2. Le fonctionnaire est tenu de démontrer, avant sa première promotion après recrutement, sa capacité à travailler dans une troisième langue parmi celles visées à l’article 314 du traité CE. Les institutions arrêtent d’un commun accord les dispositions communes d’exécution du présent paragraphe. Ces dispositions prévoient l’accès à la formation des fonctionnaires dans une troisième langue et fixent les modalités de l’évaluation de la capacité des fonctionnaires à travailler dans une troisième langue, conformément à l’article 7, paragraphe 2, [sous] d), de l’annexe III. »
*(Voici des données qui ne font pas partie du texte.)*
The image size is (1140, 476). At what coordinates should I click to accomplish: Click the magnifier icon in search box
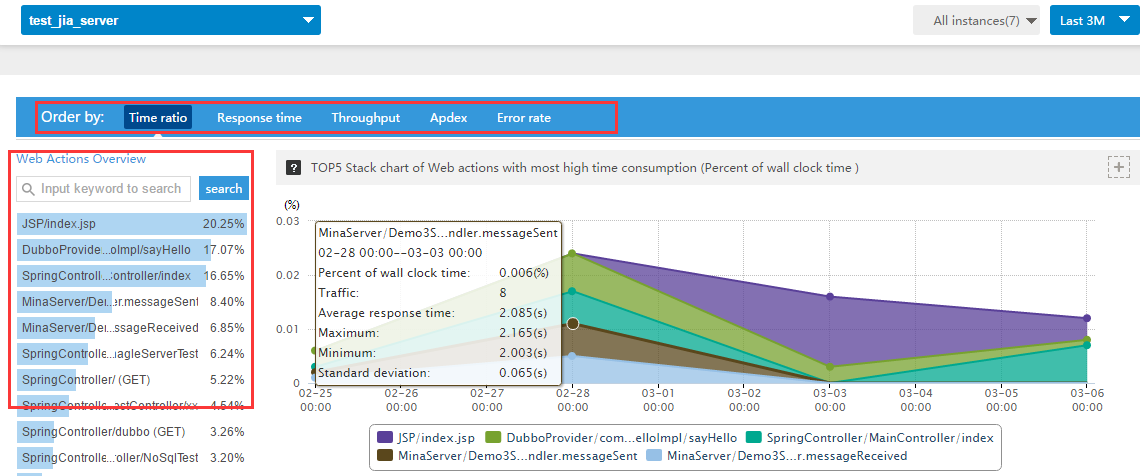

48      Aux termes de l’article 7 de l’annexe III du statut :

« 1. Les institutions, après consultation du comité du statut, confient à l’[Office de sélection du personnel des Communautés européennes (EPSO)], ci-après dénommé ‘Office’, la responsabilité de prendre les mesures nécessaires pour garantir l’application de normes uniformes dans les procédures de sélection des fonctionnaires des Communautés et dans les procédures d’évaluation et d’examen visées aux articles 45 et 45 bis du statut.

2. Les tâches de l’Office sont les suivantes :

[…]

d)      assumer la responsabilité générale de la définition et de l’organisation de l’évaluation des capacités linguistiques afin de garantir l’application harmonisée et cohérente des conditions établies à l’article 45, paragraphe 2.

[…] »

49      Aux termes de l’article 11 de l’annexe XIII du statut :

« L’article 45, paragraphe 2, ne s’applique pas aux promotions qui prennent effet avant le 1er mai 2006. »
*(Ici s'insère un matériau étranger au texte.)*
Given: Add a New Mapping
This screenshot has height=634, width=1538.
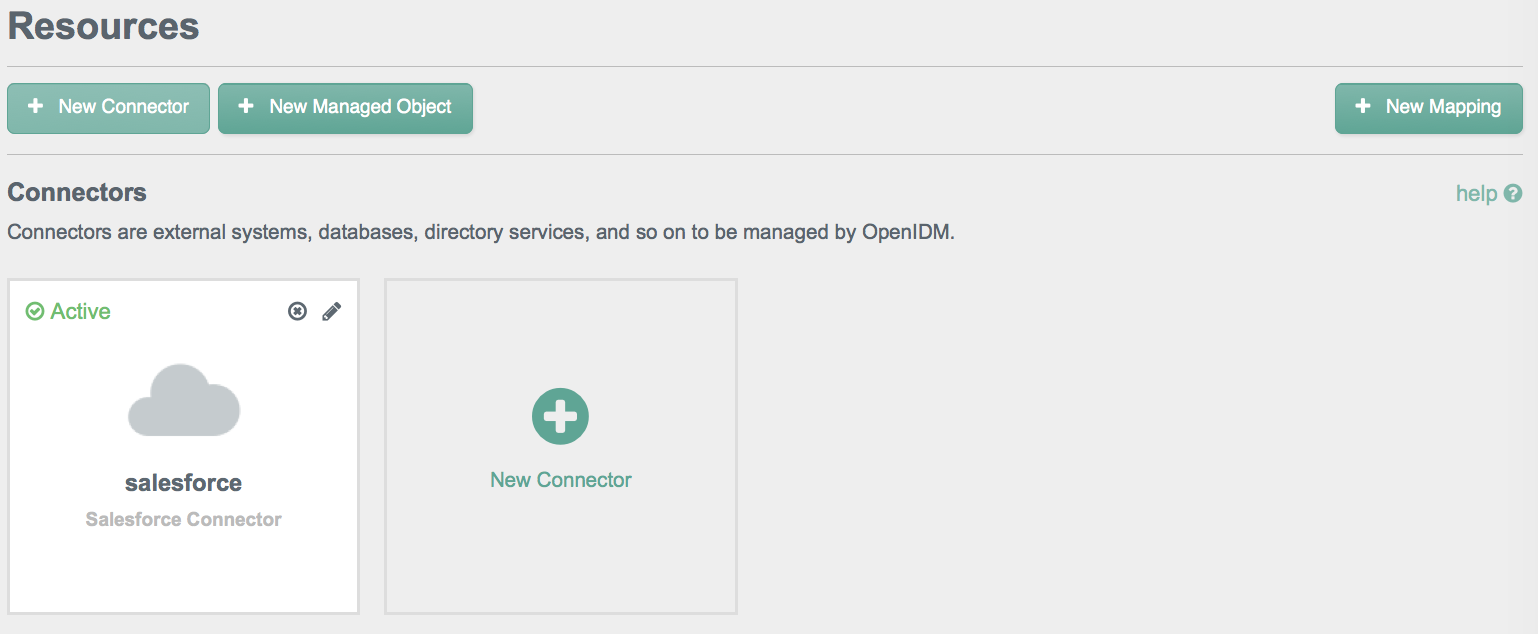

50      Il ressort des dispositions précitées que le législateur, en prévoyant, à l’article 45, paragraphe 2, du statut, l’obligation pour le fonctionnaire de démontrer, avant sa première promotion, sa capacité à travailler dans une troisième langue, a assorti cette nouvelle obligation de certaines garanties relatives à sa mise en œuvre.
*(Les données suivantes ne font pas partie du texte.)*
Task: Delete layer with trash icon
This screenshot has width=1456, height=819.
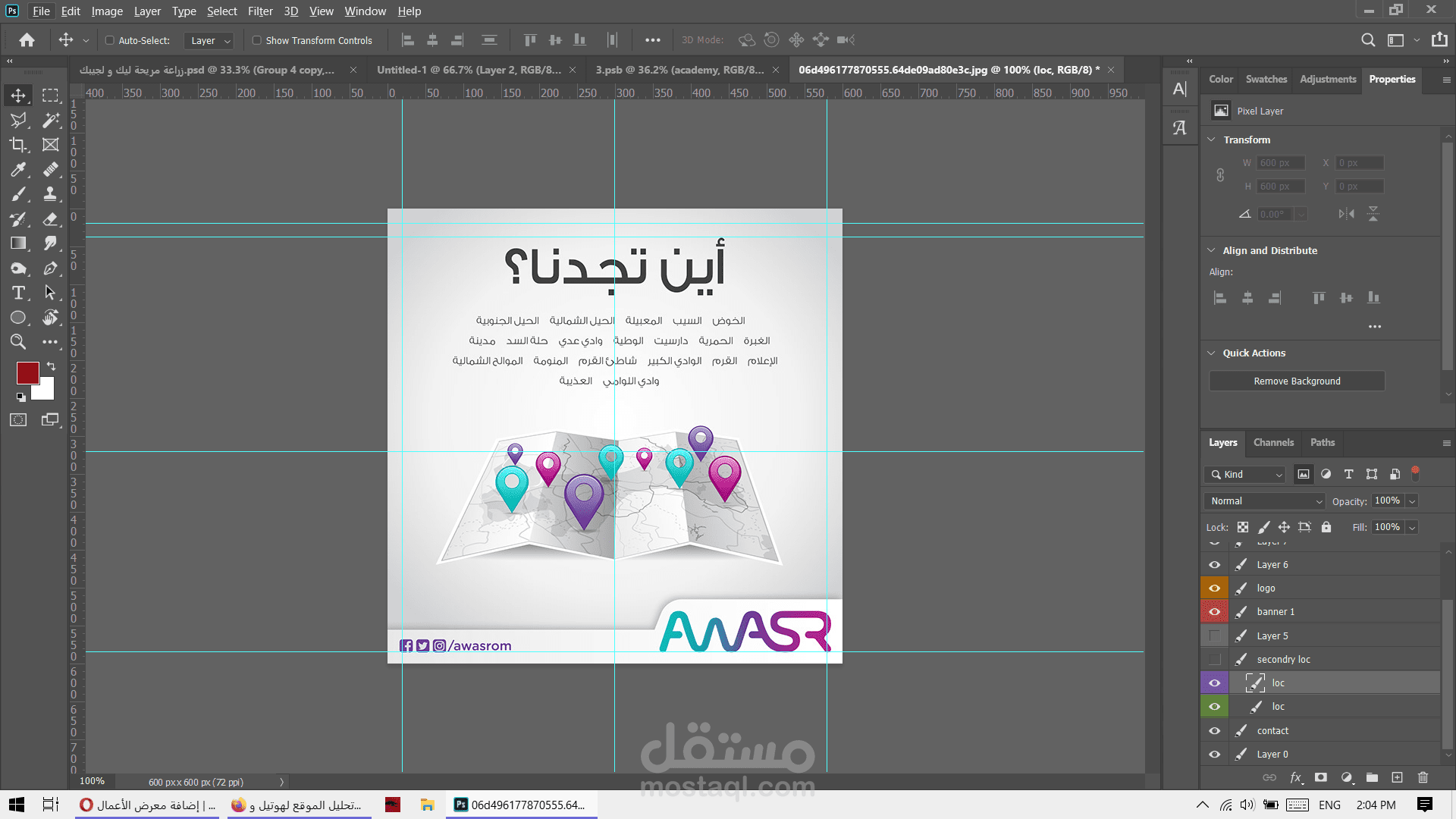Action: click(x=1423, y=777)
51      En premier lieu, le législateur a entendu garantir une application uniforme de la nouvelle obligation statutaire dans les différentes institutions. C’est pourquoi la deuxième phrase de l’article 45, paragraphe 2, du statut charge les institutions d’arrêter d’un commun accord les dispositions communes d’exécution de ce paragraphe. C’est également à cette fin que l’article 7 de l’annexe III du statut confie à l’EPSO, d’une part, « la responsabilité de prendre les mesures nécessaires pour garantir l’application de normes uniformes […] dans les procédures d’évaluation et d’examen visées aux articles 45 et 45 bis du statut » et, d’autre part, la tâche d’« assumer la responsabilité générale de la définition et de l’organisation de l’évaluation des capacités linguistiques afin de garantir l’application harmonisée et cohérente des conditions établies à l’article 45, paragraphe 2 ». Ainsi, une institution ne peut faire application de l’article 45, paragraphe 2, du statut selon des modalités déterminées par elle seule.

52      En deuxième lieu, le législateur a explicitement lié, dans le libellé même de l’article 45, paragraphe 2, du statut, la nouvelle obligation statutaire à la possibilité pour les fonctionnaires d’accéder à la formation dans une troisième langue et à la fixation des modalités de l’évaluation de la capacité des fonctionnaires à travailler dans cette troisième langue.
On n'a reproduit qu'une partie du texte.